El desierto habla y mucho. Desierto remite a soledad, a despoblado, a silencio, a despojo. Intentemos adentrarnos con esta reflexión, especialmente en estos días tan difíciles, en el desierto que vivimos cada quien y el mundo entero.

Quizá lo primero sea emprender un camino al desierto. Hay un poema de Jorge Luis Borges, ‘El desierto’, que puede sugerirnos algo interesante: Antes de entrar en el desierto lo que Borges insinúa es que, anticiparse a los horrores de algún tormento es una manera de atarse a una condición de adversidad. Pero ¿quién se atreve y se arriesga a semejante osadía?

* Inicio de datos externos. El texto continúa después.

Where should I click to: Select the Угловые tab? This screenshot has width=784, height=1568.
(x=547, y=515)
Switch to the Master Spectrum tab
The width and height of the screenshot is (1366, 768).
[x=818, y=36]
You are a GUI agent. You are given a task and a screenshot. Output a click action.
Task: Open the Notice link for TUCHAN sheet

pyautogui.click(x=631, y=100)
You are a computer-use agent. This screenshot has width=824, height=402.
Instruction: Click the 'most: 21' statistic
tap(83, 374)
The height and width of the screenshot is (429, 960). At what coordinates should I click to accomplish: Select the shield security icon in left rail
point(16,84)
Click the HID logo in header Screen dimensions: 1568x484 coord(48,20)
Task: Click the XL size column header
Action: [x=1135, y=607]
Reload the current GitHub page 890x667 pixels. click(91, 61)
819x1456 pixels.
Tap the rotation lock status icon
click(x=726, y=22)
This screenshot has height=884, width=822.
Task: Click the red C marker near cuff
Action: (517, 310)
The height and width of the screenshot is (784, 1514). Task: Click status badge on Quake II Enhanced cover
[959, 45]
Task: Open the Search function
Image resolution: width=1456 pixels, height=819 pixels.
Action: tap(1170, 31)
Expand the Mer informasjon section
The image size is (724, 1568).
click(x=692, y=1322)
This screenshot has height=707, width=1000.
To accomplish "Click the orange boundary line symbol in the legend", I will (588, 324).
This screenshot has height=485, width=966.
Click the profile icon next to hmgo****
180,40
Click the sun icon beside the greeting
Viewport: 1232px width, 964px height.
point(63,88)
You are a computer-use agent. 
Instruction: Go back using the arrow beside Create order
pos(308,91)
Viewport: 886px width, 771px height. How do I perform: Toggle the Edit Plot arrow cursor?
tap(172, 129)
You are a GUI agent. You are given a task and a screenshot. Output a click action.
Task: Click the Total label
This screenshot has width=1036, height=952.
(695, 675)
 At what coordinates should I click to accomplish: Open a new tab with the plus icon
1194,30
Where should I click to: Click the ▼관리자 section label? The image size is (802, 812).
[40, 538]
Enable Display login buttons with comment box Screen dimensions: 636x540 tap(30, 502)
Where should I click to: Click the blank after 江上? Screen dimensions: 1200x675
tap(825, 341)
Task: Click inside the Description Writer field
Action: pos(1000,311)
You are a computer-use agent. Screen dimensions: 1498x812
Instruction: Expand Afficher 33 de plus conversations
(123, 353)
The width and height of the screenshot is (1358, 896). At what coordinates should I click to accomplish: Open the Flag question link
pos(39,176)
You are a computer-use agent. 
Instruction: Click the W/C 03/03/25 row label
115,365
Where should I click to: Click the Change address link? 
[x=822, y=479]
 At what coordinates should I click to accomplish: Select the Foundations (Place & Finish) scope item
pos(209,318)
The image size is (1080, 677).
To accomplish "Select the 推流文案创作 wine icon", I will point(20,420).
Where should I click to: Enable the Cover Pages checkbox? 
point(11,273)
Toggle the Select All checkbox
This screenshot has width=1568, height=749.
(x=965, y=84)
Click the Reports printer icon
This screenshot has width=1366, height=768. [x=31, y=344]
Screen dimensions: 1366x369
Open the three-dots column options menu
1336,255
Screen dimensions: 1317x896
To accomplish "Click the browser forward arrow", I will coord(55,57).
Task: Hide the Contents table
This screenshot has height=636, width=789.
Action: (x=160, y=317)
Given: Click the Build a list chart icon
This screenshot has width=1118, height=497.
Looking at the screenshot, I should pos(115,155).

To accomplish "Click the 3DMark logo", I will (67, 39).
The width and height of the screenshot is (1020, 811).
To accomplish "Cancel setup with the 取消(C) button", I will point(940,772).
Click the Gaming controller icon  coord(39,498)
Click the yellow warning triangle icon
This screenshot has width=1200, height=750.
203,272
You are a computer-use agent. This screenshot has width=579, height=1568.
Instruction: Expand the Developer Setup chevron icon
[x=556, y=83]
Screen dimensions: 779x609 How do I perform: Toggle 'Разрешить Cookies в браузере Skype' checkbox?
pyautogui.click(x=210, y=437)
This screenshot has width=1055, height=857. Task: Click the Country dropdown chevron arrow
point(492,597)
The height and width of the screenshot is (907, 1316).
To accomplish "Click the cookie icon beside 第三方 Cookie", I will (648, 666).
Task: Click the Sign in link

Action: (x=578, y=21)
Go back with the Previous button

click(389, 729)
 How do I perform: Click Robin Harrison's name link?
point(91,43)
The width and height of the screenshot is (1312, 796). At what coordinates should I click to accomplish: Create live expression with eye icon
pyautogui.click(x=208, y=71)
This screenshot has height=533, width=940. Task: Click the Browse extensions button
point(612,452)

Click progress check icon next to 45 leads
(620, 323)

No todos estamos preparados, por eso hay que, o recibir el don de ser desierto o alistarse a fin de pasarlo en medio de los peligros que encierra, quienes han recibido el don de ser desierto con el desierto, de ser soledad, de vivir despojados a tal punto que no viven de sí, sino del desierto. El problema es que el tiempo que nos toca vivir nos puso en un tipo de desierto sin mucha preparación interior ni social, así aceptamos el desierto como novatos e ignorantes. Al parecer este desierto es lo inhóspito, está deshabitado, no es un lugar de acogida, y hay que desertar. El desierto, es una región para atravesar, para pasar, para ir más allá, si bien representa un desafío, contiene una promesa, una esperanza. Por largo y complejo que pueda ser el camino y la orientación mientras andamos, no es posible quedarse ahí para siempre. Tarde o temprano hay que salir del desierto, estamos universalmente obligados a atravesarlo. Quienes saben de dolor advierten una consigna que lleva luz: «No tratar de no sufrir ni de sufrir menos, sino de no alterarse por el sufrimiento», implica hacerle comprender a nuestro ego la verdad de que no está solo en el desierto, sino que esta desgracia repartida en grados muy diversos e injustos hará que siempre haya alguien peor que yo, pues el sufrimiento es inevitable en el alma humana en cualquier momento de su existencia. Quizá este sea uno de esos momentos.

Hoy estamos todos confinados, todos desterrados de nuestros hábitos más queridos, como el abrazo. Israel caminó como pueblo en el desierto y alcanzó la Tierra Prometida, con perseverancia, constancia y paciencia, practicar la paciencia no es un acto impuesto como cuando nos dicen «paciencia» en el sentido de «aguanta». Caminar este desierto pacientemente implica saber que hemos aprendido a caminar porque nos han tenido paciencia, nos han abrazado de pequeños, no se puede gatear en el desierto. Aquí está la fuente infinita: el amor de quienes nos sostienen, aquí está nuestro apoyo y la certeza de que la paciencia se cultiva con pequeños actos cotidianos, y cuando parece agotarse, deberemos recurrir a esa fuente inagotable que es la familia.